With most industries producing flat results for the year, biotech has been one of the few sectors delivering reliable returns to shareholders. Within this group, Vertex Pharmaceuticals is poised to continue with a strong showing for the remainder of the year. The company is on the brink of approval of a new cystic fibrosis drug, ORKAMBI. The new drug will provide a treatment for the underlying causes of Cystic Fibrosis, suitable for a broad range of patients.

ORKAMBI has received approval from an independent panel of medical experts by a 12 to 1 margin. Vertex now awaits the final approval of the Food and Drug Administration on July 5.

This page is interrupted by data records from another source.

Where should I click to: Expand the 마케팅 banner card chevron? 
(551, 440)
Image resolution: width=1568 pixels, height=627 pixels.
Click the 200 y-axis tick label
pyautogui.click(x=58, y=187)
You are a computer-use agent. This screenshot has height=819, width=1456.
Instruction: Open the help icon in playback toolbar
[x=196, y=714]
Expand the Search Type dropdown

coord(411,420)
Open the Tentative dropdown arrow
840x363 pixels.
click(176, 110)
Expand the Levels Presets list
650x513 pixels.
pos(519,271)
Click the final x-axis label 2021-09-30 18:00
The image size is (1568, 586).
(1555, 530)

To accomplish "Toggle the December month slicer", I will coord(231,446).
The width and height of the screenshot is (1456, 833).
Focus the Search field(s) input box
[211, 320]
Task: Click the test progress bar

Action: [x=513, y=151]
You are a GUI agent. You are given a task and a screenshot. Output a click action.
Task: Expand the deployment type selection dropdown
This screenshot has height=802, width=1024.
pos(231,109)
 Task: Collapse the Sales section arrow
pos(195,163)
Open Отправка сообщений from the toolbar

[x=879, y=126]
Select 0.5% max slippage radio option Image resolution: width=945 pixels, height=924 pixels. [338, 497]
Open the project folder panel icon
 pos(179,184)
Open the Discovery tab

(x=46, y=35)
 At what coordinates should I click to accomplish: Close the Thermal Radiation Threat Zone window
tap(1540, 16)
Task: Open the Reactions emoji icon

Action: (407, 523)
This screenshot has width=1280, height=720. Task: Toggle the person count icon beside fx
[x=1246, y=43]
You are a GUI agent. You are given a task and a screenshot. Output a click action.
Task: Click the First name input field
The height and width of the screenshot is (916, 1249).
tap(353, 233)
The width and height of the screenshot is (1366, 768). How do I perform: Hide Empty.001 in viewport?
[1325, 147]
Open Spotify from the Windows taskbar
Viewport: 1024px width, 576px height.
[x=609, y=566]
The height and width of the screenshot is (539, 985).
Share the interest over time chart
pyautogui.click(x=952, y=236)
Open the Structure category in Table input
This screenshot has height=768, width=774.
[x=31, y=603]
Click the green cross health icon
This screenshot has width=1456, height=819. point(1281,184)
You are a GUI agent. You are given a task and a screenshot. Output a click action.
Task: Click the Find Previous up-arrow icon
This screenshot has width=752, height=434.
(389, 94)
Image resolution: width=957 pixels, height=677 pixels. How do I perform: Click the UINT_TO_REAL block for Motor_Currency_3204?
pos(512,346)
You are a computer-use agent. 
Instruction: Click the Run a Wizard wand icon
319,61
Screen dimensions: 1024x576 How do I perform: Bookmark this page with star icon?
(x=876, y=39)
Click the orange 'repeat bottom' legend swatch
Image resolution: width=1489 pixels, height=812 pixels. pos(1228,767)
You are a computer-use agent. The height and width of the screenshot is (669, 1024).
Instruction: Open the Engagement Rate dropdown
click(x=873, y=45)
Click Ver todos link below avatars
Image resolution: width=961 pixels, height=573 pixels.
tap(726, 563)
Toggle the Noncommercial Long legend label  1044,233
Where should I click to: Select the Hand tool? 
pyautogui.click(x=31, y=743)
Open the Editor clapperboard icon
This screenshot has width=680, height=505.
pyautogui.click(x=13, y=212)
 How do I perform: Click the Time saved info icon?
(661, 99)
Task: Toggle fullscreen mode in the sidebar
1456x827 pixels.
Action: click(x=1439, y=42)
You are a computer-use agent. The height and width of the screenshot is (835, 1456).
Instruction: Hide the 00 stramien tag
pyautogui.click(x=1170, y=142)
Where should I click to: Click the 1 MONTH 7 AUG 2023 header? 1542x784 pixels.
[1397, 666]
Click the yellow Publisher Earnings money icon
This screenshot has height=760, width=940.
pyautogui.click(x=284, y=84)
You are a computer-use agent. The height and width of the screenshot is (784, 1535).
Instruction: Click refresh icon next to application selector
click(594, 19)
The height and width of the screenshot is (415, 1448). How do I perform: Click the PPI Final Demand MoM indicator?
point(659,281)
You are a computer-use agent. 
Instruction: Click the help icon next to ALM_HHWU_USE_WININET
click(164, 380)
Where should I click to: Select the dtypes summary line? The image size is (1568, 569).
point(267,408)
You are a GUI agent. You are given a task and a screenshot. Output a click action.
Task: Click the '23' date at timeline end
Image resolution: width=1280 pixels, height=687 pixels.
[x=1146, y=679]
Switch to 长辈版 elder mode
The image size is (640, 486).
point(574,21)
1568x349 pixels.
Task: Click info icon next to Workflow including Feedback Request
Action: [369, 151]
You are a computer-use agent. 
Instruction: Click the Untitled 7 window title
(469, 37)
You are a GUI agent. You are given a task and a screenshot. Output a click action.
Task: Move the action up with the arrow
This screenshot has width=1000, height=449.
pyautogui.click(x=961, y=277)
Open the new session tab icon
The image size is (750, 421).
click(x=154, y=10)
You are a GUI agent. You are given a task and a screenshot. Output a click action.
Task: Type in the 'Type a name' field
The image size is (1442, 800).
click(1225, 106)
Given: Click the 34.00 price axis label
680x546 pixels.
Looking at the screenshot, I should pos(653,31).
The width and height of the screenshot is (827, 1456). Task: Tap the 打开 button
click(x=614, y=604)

Vertex has not announced pricing plans for the new drug, but currently sells a treatment for a much smaller group of patients at $300,000 per year. ORKAMBI is expected to generate profits in the billions of dollars for Vertex.

In order to capitalize on VRTX stock’s consistent performance, we will look for a covered call that will allow us to reap the benefits of the company’s encouraging prospects while taking in additional premium gained from selling a call against the stock. The premium from our sold call will also provide us a cushion in the case that the stock should take a downward turn.

While we can expect the stock to continue to hold its own, we should be aware of the possibility that we may have to sell the shares at the strike price of our call. Given past performance, VRTX is unlikely to make the sudden upward spike that could cause our shares to be called away.


Chart courtesy of

We will buy 100 shares of VRTX stock trading at $123.08. At open, we will sell a July ‘15 $120 call for $11.00 against those shares. We pay $12,308.00 for our 100 shares of VRTX while we receive $1100.00 for the call option. This gives us a total investment of $11,208.00, or $112.08 per share. Our target return for this trade is 7.1%. To cause a problem for us, VRTX stock will have to drop by 8.9%.  

Let’s look at the possible outcomes of our trade:

At expiration, VRTX may be above the strike price of $120.00 In this case, our call will be assigned and we will sell our shares at $120.00, which is slightly more than we paid initially. Since we received that $11.00 per share credit up front, our actual cost basis is $112.08. This means that by selling at $120.00 we take in a profit of $7.92 per share.

On the other hand… at expiration, the price of VRTX stock could be below $120. In this case, our sold call will expire worthless and we will get to keep both the original credit we got for selling it and our underlying shares.  At that point we will be able to sell another call if we like and continue to take in profits.